_Material for this task:_
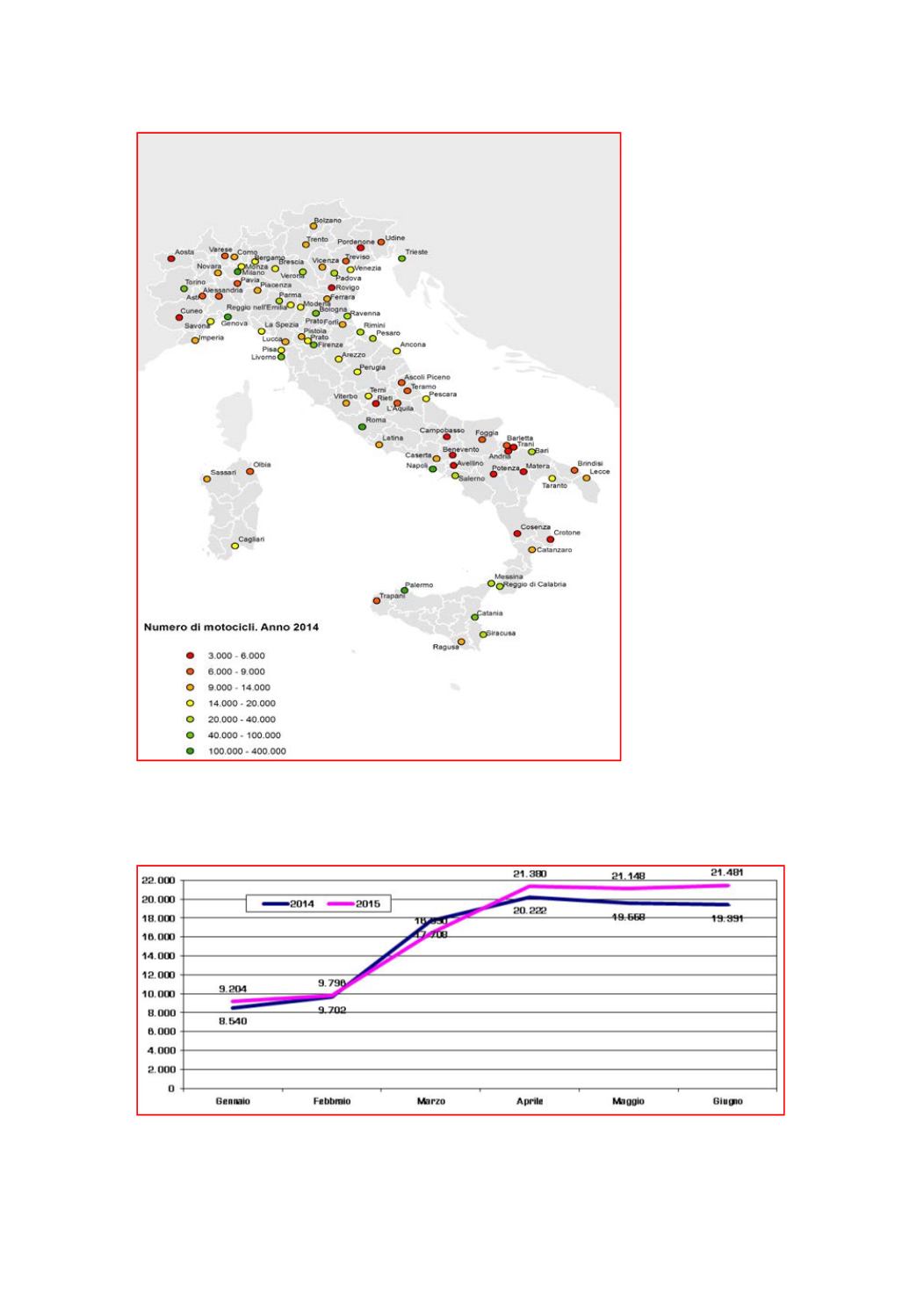Click the 8.540 data label
924x1305 pixels.
click(233, 1021)
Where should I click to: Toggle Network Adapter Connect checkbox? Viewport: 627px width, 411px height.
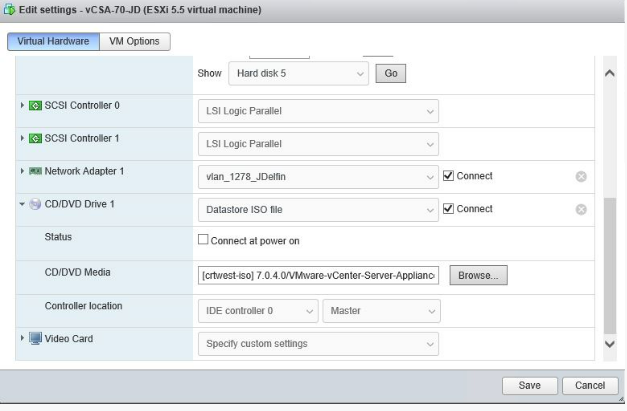448,176
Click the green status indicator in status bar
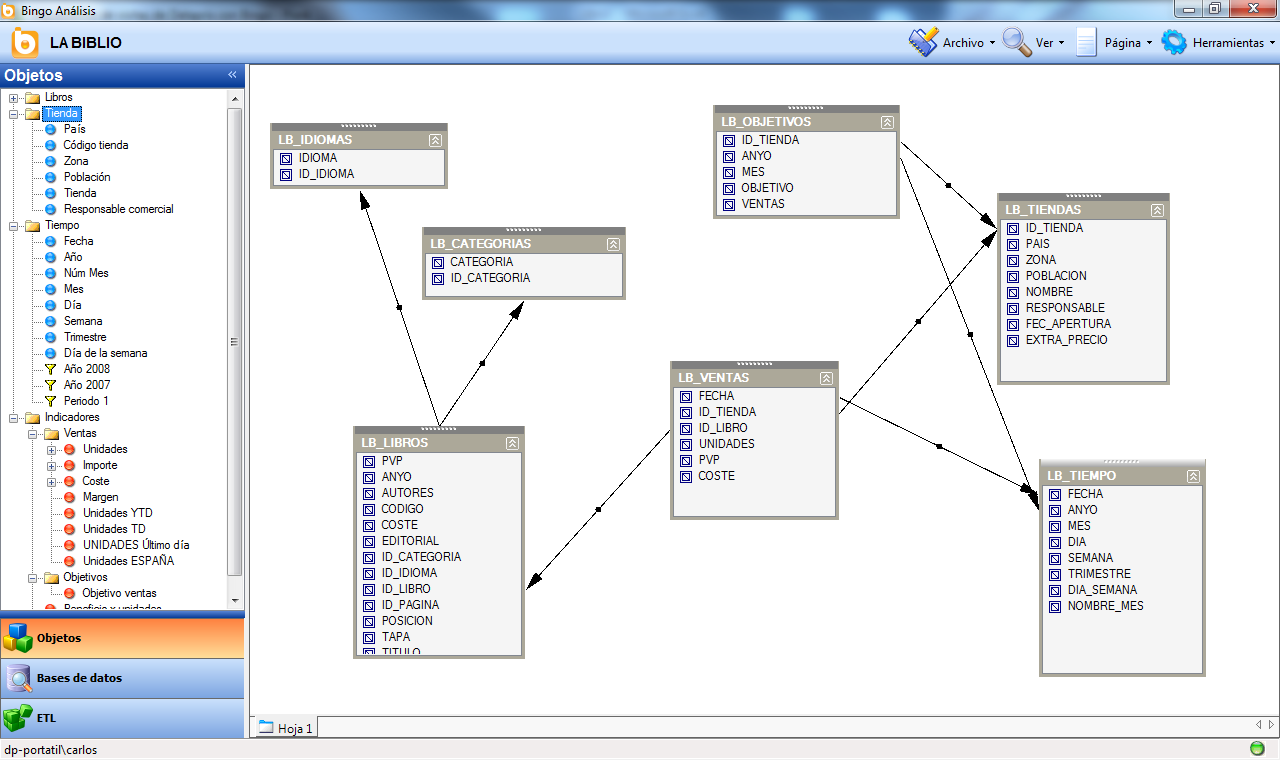The width and height of the screenshot is (1280, 760). pyautogui.click(x=1257, y=749)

_Work instruction:_
Once the pictures are set aside, what is needed is the lines from the line with "Where should I" through the end of the data, written out exactly and alone.

_Result below:_
Where should I click to: Toggle Network Adapter Connect checkbox? Viewport: 627px width, 411px height.
448,176
Click the green status indicator in status bar
The width and height of the screenshot is (1280, 760). pyautogui.click(x=1257, y=749)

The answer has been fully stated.